# EXTRAIT DE PAGE
::::::::

Manzini, Antonio ; traduit de l’italien par Samuel Sfez
Policier & Thriller
Paris : Denoël, 2022, 413 pages, 23,90 €
🙂 🙂 🙂 Coïncidence glaçante
(Quatrième de couverture) : « Au cœur de la froide vallée d’Aoste, nichée dans le nord de l’Italie, le cadavre d’une femme transgenre est retrouvé, sillonné d’étranges traces de corde. Rocco Schavione, vice-préfet râleur, macho et doté d’un humour cinglant est dépêché sur place. Alors que les difficultés d’identification de la victime empêchent l’enquête de progresser, la police tombe sur un autre cadavre, à Rome cette fois. Le rapport avec Schavione ? Aucun, si ce n’est que le mort a dans la poche un papier sur lequel est inscrit le numéro de téléphone du vice-préfet ».
Premier contact avec la prose d’Antonio Manzini centrée sur le personnage du vice-préfet Rocco Schavione. Bien que ce soit le septième tome de la série (si l’on compte un recueil de nouvelles non traduit à ce jour), cela ne m’a pas posé de problème tant les évènements importants de ses précédentes aventures sont distillés au fil de l’histoire.
Un homme sensible et meurtri
Romain d’origine, Rocco Schavione a été muté dans le val d’Aoste dont il déteste rapidement le climat rude, gris et pluvieux, sans parler de la neige. Il est bougon, râleur, rustre, sarcastique et même malpoli. Ses sautes d’humeur ne le rendent pas forcément sympathique. Malgré tout, le personnage est attachant, car, on devine que derrière cette carapace se cache un homme sensible et meurtri.
Il est aussi irrespectueux des règles et de sa hiérarchie, fume des joints à la fenêtre de son bureau et est toujours accompagné de sa petite chienne Lupa. Dans la solitude de son appartement, il entame très souvent des dialogues avec son épouse Marina qui, on le devinera, est décédée quelques années auparavant dans des circonstance troubles. Rocco a le parfait profil du anti-héros, en fait.

::::::::

# EXTRAITS DE DONNÉES
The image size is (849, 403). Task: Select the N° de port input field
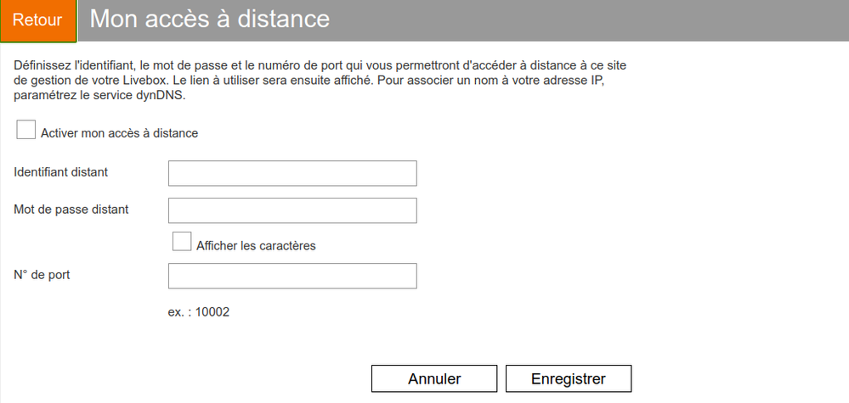click(292, 276)
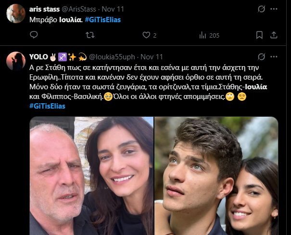
Task: Reply to aris stass's tweet
Action: 34,35
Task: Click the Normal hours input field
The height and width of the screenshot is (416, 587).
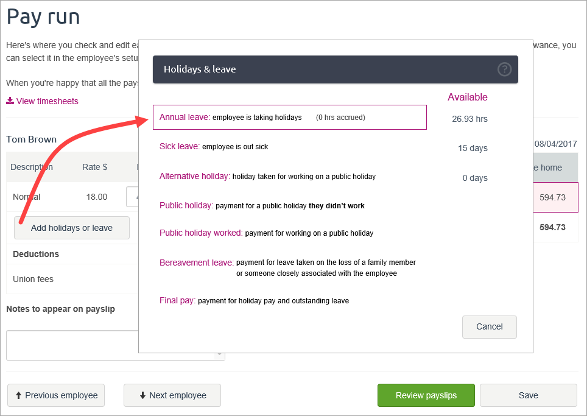Action: [x=132, y=197]
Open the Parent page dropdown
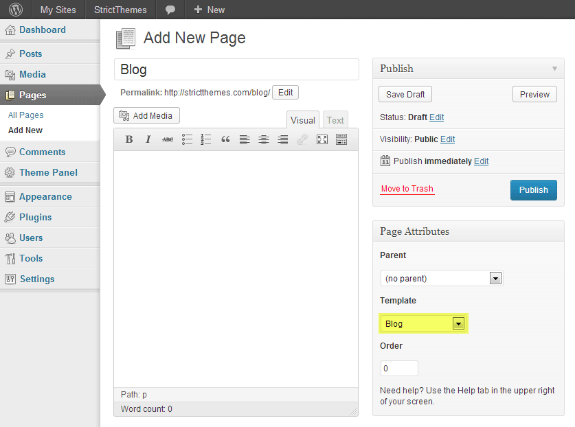The image size is (575, 427). (442, 278)
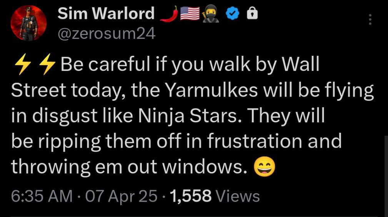Viewport: 388px width, 217px height.
Task: Click the 6:35 AM timestamp
Action: [x=42, y=196]

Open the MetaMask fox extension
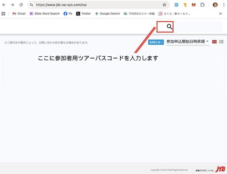(x=194, y=5)

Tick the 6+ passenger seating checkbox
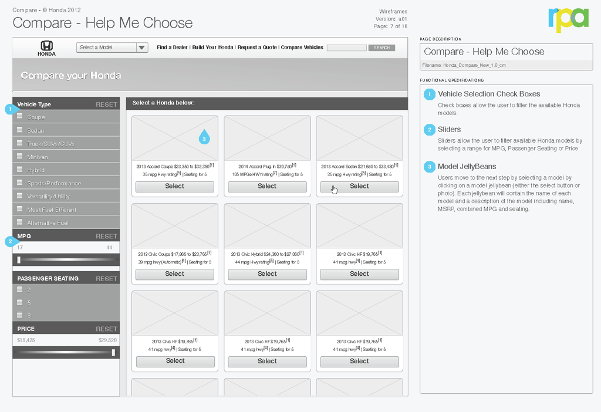point(20,315)
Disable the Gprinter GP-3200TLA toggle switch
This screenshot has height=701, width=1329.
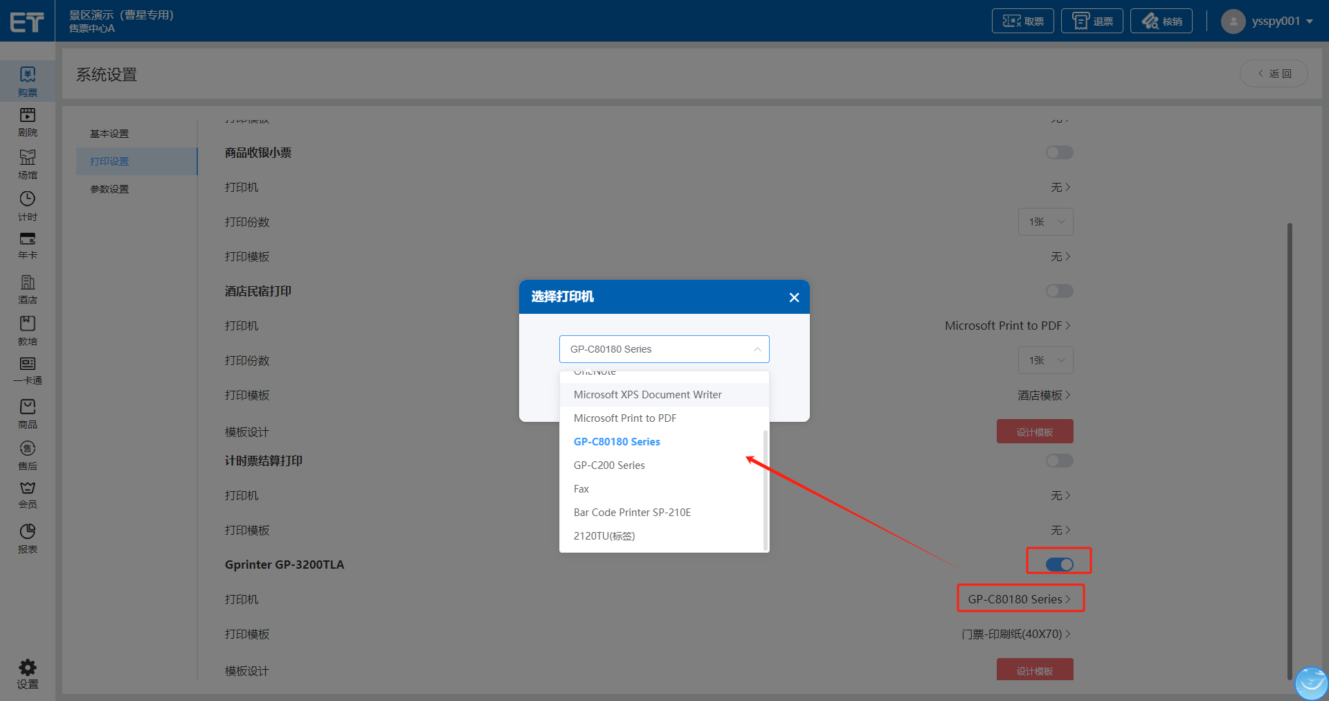(x=1059, y=565)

::::::::

# CE QUE VOUS FEREZ
1. Dites si chaque affirmation concorde avec l’extrait de page. Répondez par oui ou par non et citez les mots décisifs du texte : (a) Rocco Schavione est originaire de Rome ; (b) le roman a été publié chez Gallimard ; (c) Rocco Schavione est toujours accompagné d’un chat.
2. Présentez sous forme de liste numérotée les lignes des entrées, à partir de celle qui contient « Open the Parent page dropdown » et jusqu’à la fin des entrées, ces deux bornes comprises, sans les lignes vides. Laissez les images de côté dans votre réponse.

# RÉPONSES AUX CONSIGNES
1.
(a) Oui : « Romain d’origine ».
(b) Non : « Paris : Denoël, 2022 ».
(c) Non : « toujours accompagné de sa petite chienne Lupa ».

2.
1. Open the Parent page dropdown
2. The image size is (575, 427). (442, 278)
3. Viewport: 388px width, 217px height.
4. Task: Click the 6:35 AM timestamp
5. Action: [x=42, y=196]
6. Open the MetaMask fox extension
7. (x=194, y=5)
8. Tick the 6+ passenger seating checkbox
9. point(20,315)
10. Disable the Gprinter GP-3200TLA toggle switch
11. This screenshot has height=701, width=1329.
12. (x=1059, y=565)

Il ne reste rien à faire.